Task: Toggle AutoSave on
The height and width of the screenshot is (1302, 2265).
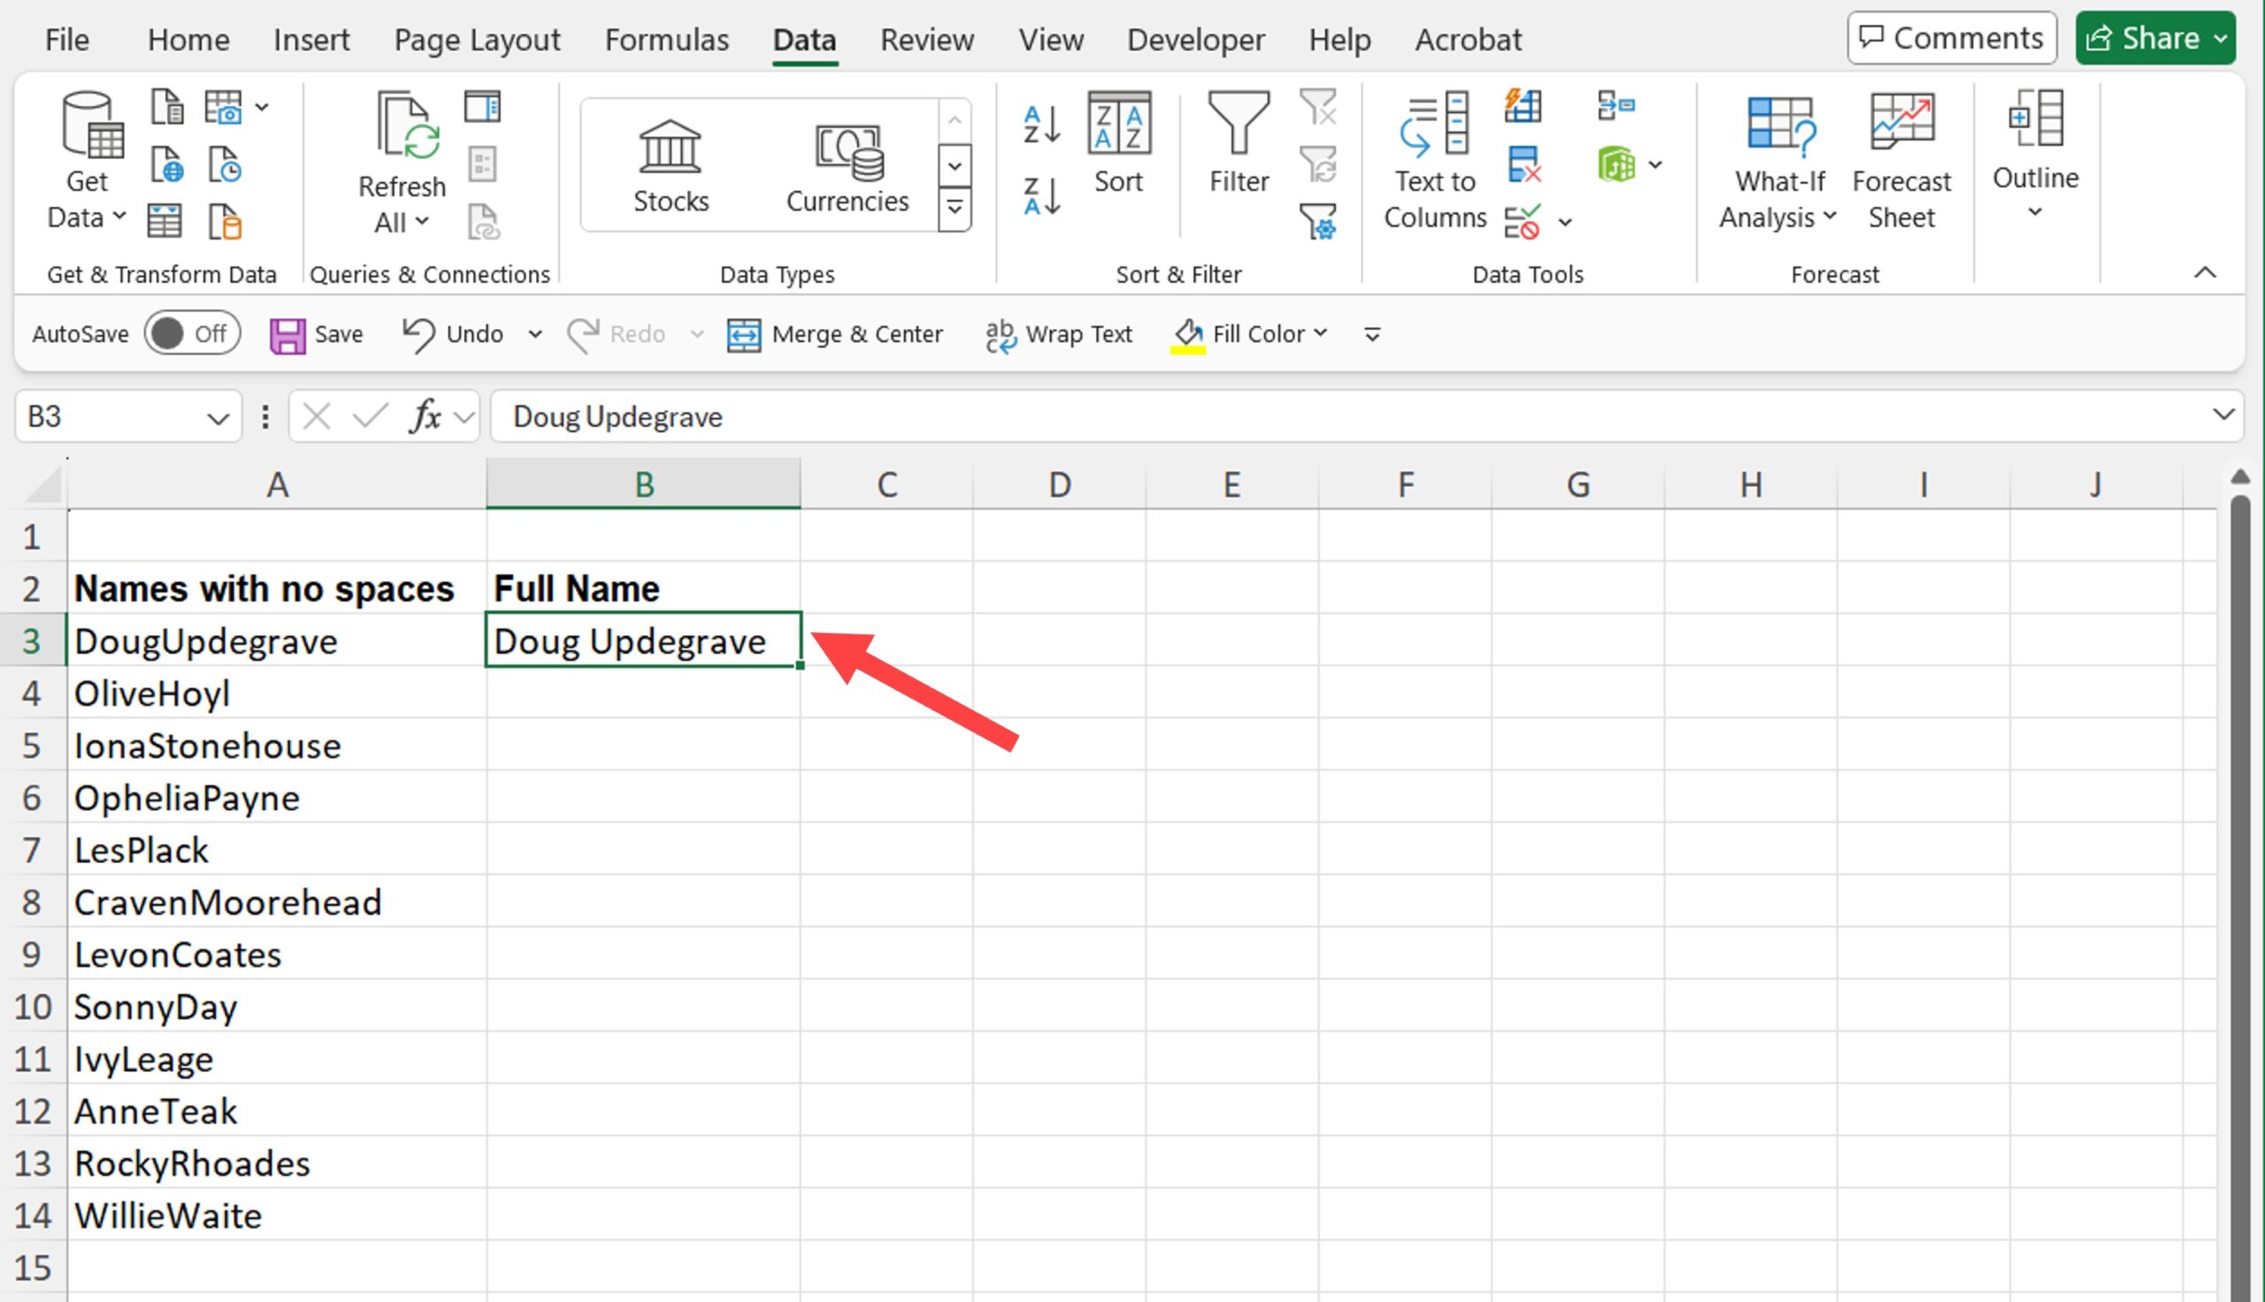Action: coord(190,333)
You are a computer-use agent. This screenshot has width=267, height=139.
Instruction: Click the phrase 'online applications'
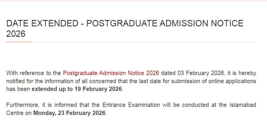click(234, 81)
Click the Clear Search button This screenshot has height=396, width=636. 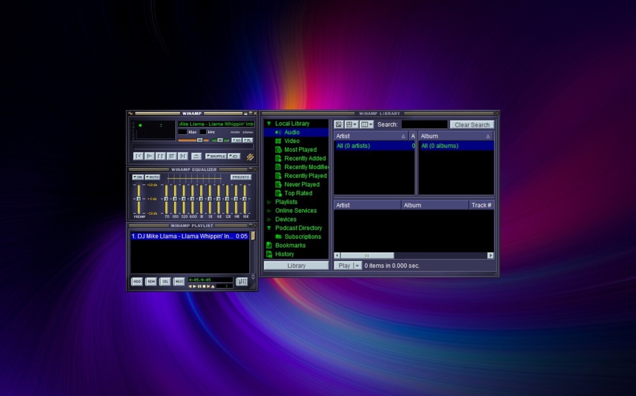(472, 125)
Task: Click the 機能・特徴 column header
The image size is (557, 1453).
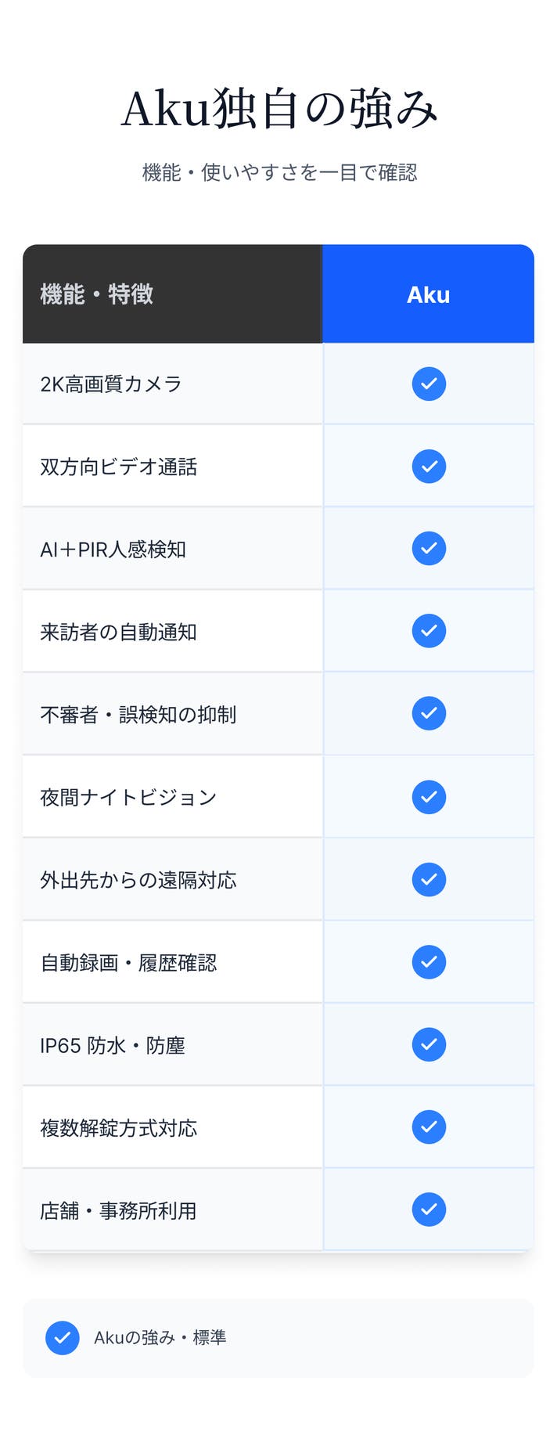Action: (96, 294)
════════
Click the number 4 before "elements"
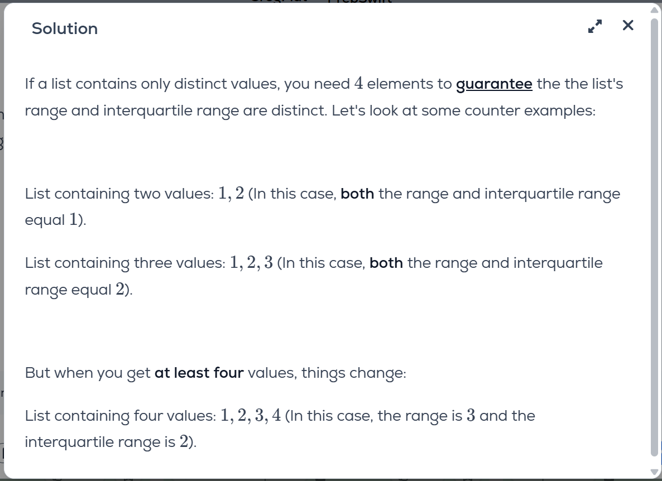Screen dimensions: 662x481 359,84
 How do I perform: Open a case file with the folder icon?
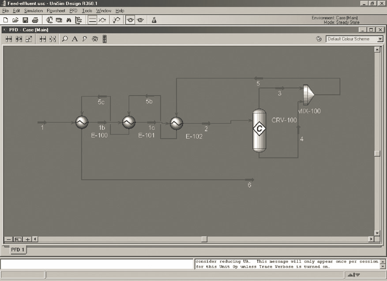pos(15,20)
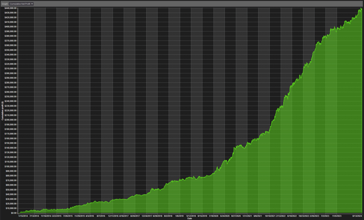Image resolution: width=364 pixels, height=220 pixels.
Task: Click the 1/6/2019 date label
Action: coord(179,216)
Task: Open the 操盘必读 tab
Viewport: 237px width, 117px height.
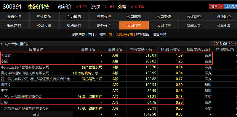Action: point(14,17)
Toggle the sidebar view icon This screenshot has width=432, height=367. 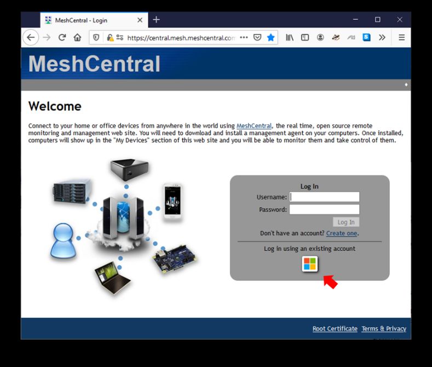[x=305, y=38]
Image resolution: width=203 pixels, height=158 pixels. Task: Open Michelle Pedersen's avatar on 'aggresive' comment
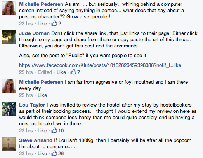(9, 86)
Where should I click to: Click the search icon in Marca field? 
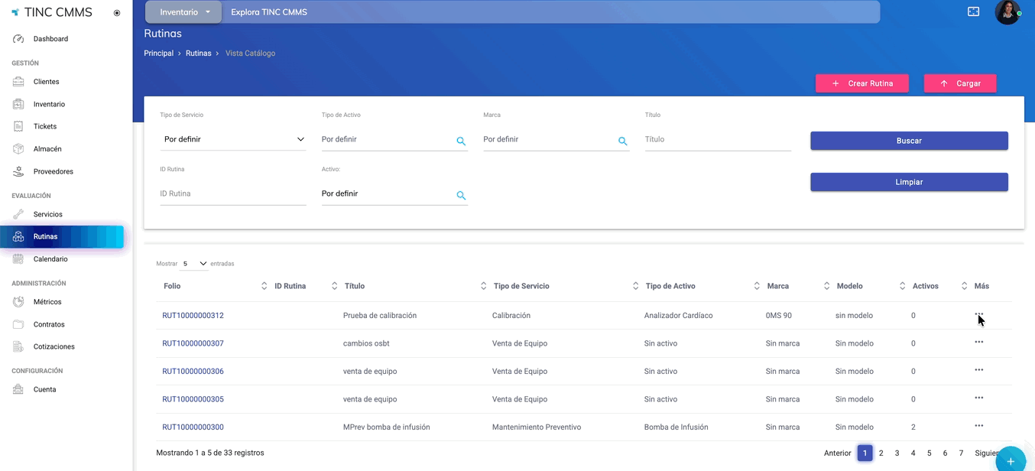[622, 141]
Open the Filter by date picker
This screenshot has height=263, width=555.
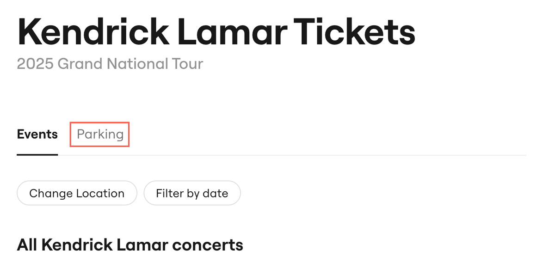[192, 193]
════════
In the entries above, format the lines from the one containing "Task: Click the 機能・特徴 column header" through the one containing "Action: (96, 294)", inclusive, as a JSON list of strings with one string per line, skipping any blank lines and omitting the pictures.

[
  "Task: Click the 機能・特徴 column header",
  "The image size is (557, 1453).",
  "Action: (96, 294)"
]